Brexit: ignore Home Office advice not to seek advice

NOW THAT Article 50 has been triggered, what should our many colleagues from other EU (or EEA) countries expect?

Pro-EU rally in London, March 2017

A "No bargaining chips" placard (at left), referring to uncertainty over the status of EU nationals in the UK post-Brexit, at a pro-EU rally in London in March - days before Article 50 was triggered.

The UK government's new Immigration (European Economic Area) Regulations 2016 in theory give it the power to remove EU nationals in certain circumstances. Any such removals - particularly mass removals - would be practically near impossible. Theresa May has since admitted that freedom of movement is likely to continue "in some form" for a while post-Brexit.

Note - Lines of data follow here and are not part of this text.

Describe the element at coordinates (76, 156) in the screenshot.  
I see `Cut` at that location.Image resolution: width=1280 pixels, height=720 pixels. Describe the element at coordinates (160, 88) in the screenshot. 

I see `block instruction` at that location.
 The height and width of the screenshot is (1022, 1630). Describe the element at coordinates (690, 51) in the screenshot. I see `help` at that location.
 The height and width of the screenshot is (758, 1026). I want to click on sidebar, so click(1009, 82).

The Home Office has issued advice that EU nationals "do not need to do anything as a result of Article 50 being triggered". However, this is apparently not to be trusted, and appears to be a ploy to avoid having to deal with the considerable paperwork of tens of thousands of EU nationals applying for Permanent Residence (PR). Immigration lawyers advise that "other EU" nationals disregard Home Office advice and take any steps that they can to ensure they can't possibly be booted out come spring 2019. These include, if you're not an employee, registering as a job seeker, registering as self-employed and getting a Unique Tax Reference number from HMRC if you haven't already, and so on. Seek legal advice, say lawyers.

The European Council's recent draft negotiating guidelines have made it clear the rights of EU nationals to remain in the UK, as well as the status of UK nationals in what's left of the EU, are a "top priority" in negotiations, "crucial" to the deal.

The EU is demanding that EU nationals who've been in the UK for five years must have the right to reside here for life, even if they are economically inactive (carers, for example). This appears to include any of their future partners joining them, for life. Negotiations between the EU and the UK are currently not going terribly well.

The Council's draft guidelines also demand a "simple and smooth application procedure" for EU citizens to get Permanent Residence, a pointed reference to the current 82-page application form, described by one MEP as "a bureaucratic wall": see for more on residence.

Meanwhile, the European Parliament, which has a final veto over the EU-UK exit deal, indicates that one issue over which it plans to exercise its veto is the rights of EU nationals in the UK. Watch this space.